I survived, or at least I have so far, largely due to an innate cowardice. In fact, Ive found that cowardice is a much better protection than any amount of flak jackets, helmets and armoured vehicles. Cowardice has stopped me going to many places and doing many things in war zones, and I think there are many camera crews and producers who would probably thank me for that. My cowardice has served me well.
This book is not supposed to be just about war stories or close brushes with death. I have included them because that is what I get asked about most often, but also because most intensely insecure TV reporters, particularly those who later sneak off to the comfort and sanctuary of the studio to become presenters, like it to be known that they have earned their spurs, they have seen action and theyve been in the thick of it. I guess its the feeling that you havent made it until youve been shot at. It really is that pathetic. Honestly.

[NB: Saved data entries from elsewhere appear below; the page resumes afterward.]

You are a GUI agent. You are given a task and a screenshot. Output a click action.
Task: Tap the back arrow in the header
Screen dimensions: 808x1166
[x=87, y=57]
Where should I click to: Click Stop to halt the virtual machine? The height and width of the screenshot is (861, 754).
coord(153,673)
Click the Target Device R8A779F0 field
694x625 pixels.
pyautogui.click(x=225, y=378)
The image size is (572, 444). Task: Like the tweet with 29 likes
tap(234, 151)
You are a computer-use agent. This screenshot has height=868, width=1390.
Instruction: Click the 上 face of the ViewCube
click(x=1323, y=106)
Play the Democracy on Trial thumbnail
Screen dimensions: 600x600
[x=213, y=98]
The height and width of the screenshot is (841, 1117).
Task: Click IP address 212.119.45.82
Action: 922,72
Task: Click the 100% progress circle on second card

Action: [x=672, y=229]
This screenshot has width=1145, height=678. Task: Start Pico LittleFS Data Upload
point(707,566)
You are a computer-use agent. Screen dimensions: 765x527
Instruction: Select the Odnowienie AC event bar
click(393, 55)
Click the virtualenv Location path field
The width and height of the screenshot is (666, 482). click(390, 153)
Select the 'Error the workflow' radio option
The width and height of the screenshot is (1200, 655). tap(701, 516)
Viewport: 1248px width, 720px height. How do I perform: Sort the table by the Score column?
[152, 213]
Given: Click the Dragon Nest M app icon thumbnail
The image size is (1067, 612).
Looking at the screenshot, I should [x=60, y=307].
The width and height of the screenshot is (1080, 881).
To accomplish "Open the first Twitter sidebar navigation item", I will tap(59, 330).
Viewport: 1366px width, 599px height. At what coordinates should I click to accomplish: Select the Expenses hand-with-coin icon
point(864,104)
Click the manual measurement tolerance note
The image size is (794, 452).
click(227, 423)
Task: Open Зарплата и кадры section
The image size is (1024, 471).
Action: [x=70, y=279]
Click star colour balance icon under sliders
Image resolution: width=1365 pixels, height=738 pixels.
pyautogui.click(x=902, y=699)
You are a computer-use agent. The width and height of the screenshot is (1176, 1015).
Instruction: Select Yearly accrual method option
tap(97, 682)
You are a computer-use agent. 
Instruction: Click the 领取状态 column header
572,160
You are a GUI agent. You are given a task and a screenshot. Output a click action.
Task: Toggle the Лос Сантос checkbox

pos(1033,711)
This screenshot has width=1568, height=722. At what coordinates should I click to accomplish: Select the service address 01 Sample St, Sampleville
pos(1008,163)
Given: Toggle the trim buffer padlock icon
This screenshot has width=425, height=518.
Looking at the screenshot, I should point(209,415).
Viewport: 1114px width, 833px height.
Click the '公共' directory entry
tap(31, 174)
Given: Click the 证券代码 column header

But this book is also about the other big stories I have been privileged to cover in thirty years as a foreign correspondent and presenter for ITN, and now as Washington correspondent for Sky News.
I write about the Rwandan genocide in 1994 and what its like to report on a story where almost a million people died at the hands of machete-wielding, grenade-throwing murderers, just because of their ethnicity. Recent African history is replete with outbursts of tribal slaughter, but this was a massacre on an altogether different scale. It was not a simple tale of mutual hatred between rival ethnic groups descending into terrible violence. This was a carefully planned, meticulously carried-out genocide. Genocide is an oft-misused word. Not in this context, though. A green, lush, beautiful land of rolling hills and endless valleys became a vast human abattoir. It is by far and away the most grotesque story I have ever covered. I have yet to meet a journalist who was not deeply affected by what they witnessed there. My friend, the BBC correspondent Fergal Keane, to this day has nightmares about being at the bottom of a pile of rotting corpses that are moving and touching him, like a mound of eels at the supermarket.